►

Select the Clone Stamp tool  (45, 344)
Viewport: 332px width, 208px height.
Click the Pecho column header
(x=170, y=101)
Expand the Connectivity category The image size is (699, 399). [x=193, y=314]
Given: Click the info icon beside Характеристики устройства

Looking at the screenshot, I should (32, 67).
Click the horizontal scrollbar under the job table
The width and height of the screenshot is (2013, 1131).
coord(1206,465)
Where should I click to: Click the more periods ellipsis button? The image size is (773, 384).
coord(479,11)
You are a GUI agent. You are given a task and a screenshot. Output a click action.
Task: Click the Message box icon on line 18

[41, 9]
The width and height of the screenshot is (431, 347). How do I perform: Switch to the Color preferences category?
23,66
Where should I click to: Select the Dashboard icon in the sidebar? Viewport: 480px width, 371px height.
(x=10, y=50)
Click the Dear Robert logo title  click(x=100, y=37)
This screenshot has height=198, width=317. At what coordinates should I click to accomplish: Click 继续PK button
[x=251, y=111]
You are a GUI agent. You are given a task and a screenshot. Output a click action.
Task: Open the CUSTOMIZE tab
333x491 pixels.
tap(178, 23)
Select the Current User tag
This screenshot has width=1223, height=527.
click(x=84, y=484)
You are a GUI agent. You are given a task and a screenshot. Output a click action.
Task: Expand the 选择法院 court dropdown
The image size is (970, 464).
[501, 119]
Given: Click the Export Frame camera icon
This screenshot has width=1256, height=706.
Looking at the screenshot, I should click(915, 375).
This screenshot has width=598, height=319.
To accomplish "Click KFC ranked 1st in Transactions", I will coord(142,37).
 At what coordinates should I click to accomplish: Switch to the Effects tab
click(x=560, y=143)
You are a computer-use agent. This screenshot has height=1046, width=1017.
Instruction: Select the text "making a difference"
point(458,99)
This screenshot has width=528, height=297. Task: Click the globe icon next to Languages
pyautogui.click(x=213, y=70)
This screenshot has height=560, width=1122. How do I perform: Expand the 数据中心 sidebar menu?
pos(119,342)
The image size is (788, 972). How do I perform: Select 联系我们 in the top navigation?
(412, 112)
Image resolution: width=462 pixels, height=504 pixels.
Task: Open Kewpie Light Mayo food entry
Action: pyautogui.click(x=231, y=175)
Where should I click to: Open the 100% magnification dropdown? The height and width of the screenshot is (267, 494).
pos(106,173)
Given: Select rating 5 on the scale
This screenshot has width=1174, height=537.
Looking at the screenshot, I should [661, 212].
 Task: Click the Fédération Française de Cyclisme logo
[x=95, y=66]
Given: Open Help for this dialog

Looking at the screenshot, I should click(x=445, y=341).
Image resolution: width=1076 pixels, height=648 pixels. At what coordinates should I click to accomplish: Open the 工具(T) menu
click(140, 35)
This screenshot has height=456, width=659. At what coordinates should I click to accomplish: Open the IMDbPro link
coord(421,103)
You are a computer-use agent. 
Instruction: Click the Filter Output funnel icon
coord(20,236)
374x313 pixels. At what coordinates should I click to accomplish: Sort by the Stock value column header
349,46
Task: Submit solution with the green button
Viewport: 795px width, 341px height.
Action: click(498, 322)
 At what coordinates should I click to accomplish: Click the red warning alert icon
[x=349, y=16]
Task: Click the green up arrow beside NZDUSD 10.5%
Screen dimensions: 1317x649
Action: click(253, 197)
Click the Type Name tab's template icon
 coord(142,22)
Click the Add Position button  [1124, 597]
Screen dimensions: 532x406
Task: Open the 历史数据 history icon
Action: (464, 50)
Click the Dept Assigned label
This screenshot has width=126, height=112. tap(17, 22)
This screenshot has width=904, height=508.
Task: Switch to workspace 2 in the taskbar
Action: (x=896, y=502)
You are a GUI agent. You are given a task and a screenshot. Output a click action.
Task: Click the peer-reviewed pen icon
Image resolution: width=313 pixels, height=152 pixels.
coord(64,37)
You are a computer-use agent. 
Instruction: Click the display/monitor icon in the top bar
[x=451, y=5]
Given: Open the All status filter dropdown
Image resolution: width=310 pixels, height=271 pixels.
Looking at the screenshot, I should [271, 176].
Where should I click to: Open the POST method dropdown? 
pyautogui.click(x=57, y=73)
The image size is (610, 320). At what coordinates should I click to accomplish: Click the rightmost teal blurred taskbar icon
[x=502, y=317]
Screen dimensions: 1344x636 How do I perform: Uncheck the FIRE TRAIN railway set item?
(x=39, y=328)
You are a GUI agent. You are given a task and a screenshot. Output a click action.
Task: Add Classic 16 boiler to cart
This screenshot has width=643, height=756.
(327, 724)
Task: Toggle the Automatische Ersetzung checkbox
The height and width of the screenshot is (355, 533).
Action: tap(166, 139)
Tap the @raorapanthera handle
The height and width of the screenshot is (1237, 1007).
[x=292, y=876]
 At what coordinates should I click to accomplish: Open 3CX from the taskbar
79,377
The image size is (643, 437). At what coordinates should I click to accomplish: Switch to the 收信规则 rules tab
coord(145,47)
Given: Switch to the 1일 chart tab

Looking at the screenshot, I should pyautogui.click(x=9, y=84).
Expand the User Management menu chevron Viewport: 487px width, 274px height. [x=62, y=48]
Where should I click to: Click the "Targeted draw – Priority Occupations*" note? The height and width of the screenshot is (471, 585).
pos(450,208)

◄

◆ Aim of the exercise
Present every line of the rows above as a JSON list of strings, one string per line, leaving out blank lines.

◆ Task solution
[
  "Select the Clone Stamp tool  (45, 344)",
  "Viewport: 332px width, 208px height.",
  "Click the Pecho column header",
  "(x=170, y=101)",
  "Expand the Connectivity category The image size is (699, 399). [x=193, y=314]",
  "Given: Click the info icon beside Характеристики устройства",
  "Looking at the screenshot, I should (32, 67).",
  "Click the horizontal scrollbar under the job table",
  "The width and height of the screenshot is (2013, 1131).",
  "coord(1206,465)",
  "Where should I click to: Click the more periods ellipsis button? The image size is (773, 384).",
  "coord(479,11)",
  "You are a GUI agent. You are given a task and a screenshot. Output a click action.",
  "Task: Click the Message box icon on line 18",
  "[41, 9]",
  "The width and height of the screenshot is (431, 347). How do I perform: Switch to the Color preferences category?",
  "23,66",
  "Where should I click to: Select the Dashboard icon in the sidebar? Viewport: 480px width, 371px height.",
  "(x=10, y=50)",
  "Click the Dear Robert logo title  click(x=100, y=37)",
  "This screenshot has height=198, width=317. At what coordinates should I click to accomplish: Click 继续PK button",
  "[x=251, y=111]",
  "You are a GUI agent. You are given a task and a screenshot. Output a click action.",
  "Task: Open the CUSTOMIZE tab",
  "333x491 pixels.",
  "tap(178, 23)",
  "Select the Current User tag",
  "This screenshot has width=1223, height=527.",
  "click(x=84, y=484)",
  "You are a GUI agent. You are given a task and a screenshot. Output a click action.",
  "Task: Expand the 选择法院 court dropdown",
  "The image size is (970, 464).",
  "[501, 119]",
  "Given: Click the Export Frame camera icon",
  "This screenshot has width=1256, height=706.",
  "Looking at the screenshot, I should click(915, 375).",
  "This screenshot has width=598, height=319.",
  "To accomplish \"Click KFC ranked 1st in Transactions\", I will coord(142,37).",
  " At what coordinates should I click to accomplish: Switch to the Effects tab",
  "click(x=560, y=143)",
  "You are a computer-use agent. This screenshot has height=1046, width=1017.",
  "Instruction: Select the text \"making a difference\"",
  "point(458,99)",
  "This screenshot has width=528, height=297. Task: Click the globe icon next to Languages",
  "pyautogui.click(x=213, y=70)",
  "This screenshot has height=560, width=1122. How do I perform: Expand the 数据中心 sidebar menu?",
  "pos(119,342)",
  "The image size is (788, 972). How do I perform: Select 联系我们 in the top navigation?",
  "(412, 112)",
  "Image resolution: width=462 pixels, height=504 pixels.",
  "Task: Open Kewpie Light Mayo food entry",
  "Action: pyautogui.click(x=231, y=175)",
  "Where should I click to: Open the 100% magnification dropdown? The height and width of the screenshot is (267, 494).",
  "pos(106,173)",
  "Given: Select rating 5 on the scale",
  "This screenshot has width=1174, height=537.",
  "Looking at the screenshot, I should [661, 212].",
  " Task: Click the Fédération Française de Cyclisme logo",
  "[x=95, y=66]",
  "Given: Open Help for this dialog",
  "Looking at the screenshot, I should click(x=445, y=341).",
  "Image resolution: width=1076 pixels, height=648 pixels. At what coordinates should I click to accomplish: Open the 工具(T) menu",
  "click(140, 35)",
  "This screenshot has height=456, width=659. At what coordinates should I click to accomplish: Open the IMDbPro link",
  "coord(421,103)",
  "You are a computer-use agent. ",
  "Instruction: Click the Filter Output funnel icon",
  "coord(20,236)",
  "374x313 pixels. At what coordinates should I click to accomplish: Sort by the Stock value column header",
  "349,46",
  "Task: Submit solution with the green button",
  "Viewport: 795px width, 341px height.",
  "Action: click(498, 322)",
  " At what coordinates should I click to accomplish: Click the red warning alert icon",
  "[x=349, y=16]",
  "Task: Click the green up arrow beside NZDUSD 10.5%",
  "Screen dimensions: 1317x649",
  "Action: click(253, 197)",
  "Click the Type Name tab's template icon",
  " coord(142,22)",
  "Click the Add Position button  [1124, 597]",
  "Screen dimensions: 532x406",
  "Task: Open the 历史数据 history icon",
  "Action: (464, 50)",
  "Click the Dept Assigned label",
  "This screenshot has width=126, height=112. tap(17, 22)",
  "This screenshot has width=904, height=508.",
  "Task: Switch to workspace 2 in the taskbar",
  "Action: (x=896, y=502)",
  "You are a GUI agent. You are given a task and a screenshot. Output a click action.",
  "Task: Click the peer-reviewed pen icon",
  "Image resolution: width=313 pixels, height=152 pixels.",
  "coord(64,37)",
  "You are a computer-use agent. ",
  "Instruction: Click the display/monitor icon in the top bar",
  "[x=451, y=5]",
  "Given: Open the All status filter dropdown",
  "Image resolution: width=310 pixels, height=271 pixels.",
  "Looking at the screenshot, I should [271, 176].",
  "Where should I click to: Open the POST method dropdown? ",
  "pyautogui.click(x=57, y=73)",
  "The image size is (610, 320). At what coordinates should I click to accomplish: Click the rightmost teal blurred taskbar icon",
  "[x=502, y=317]",
  "Screen dimensions: 1344x636 How do I perform: Uncheck the FIRE TRAIN railway set item?",
  "(x=39, y=328)",
  "You are a GUI agent. You are given a task and a screenshot. Output a click action.",
  "Task: Add Classic 16 boiler to cart",
  "This screenshot has width=643, height=756.",
  "(327, 724)",
  "Task: Toggle the Automatische Ersetzung checkbox",
  "The height and width of the screenshot is (355, 533).",
  "Action: tap(166, 139)",
  "Tap the @raorapanthera handle",
  "The height and width of the screenshot is (1237, 1007).",
  "[x=292, y=876]",
  " At what coordinates should I click to accomplish: Open 3CX from the taskbar",
  "79,377",
  "The image size is (643, 437). At what coordinates should I click to accomplish: Switch to the 收信规则 rules tab",
  "coord(145,47)",
  "Given: Switch to the 1일 chart tab",
  "Looking at the screenshot, I should pyautogui.click(x=9, y=84).",
  "Expand the User Management menu chevron Viewport: 487px width, 274px height. [x=62, y=48]",
  "Where should I click to: Click the \"Targeted draw – Priority Occupations*\" note? The height and width of the screenshot is (471, 585).",
  "pos(450,208)"
]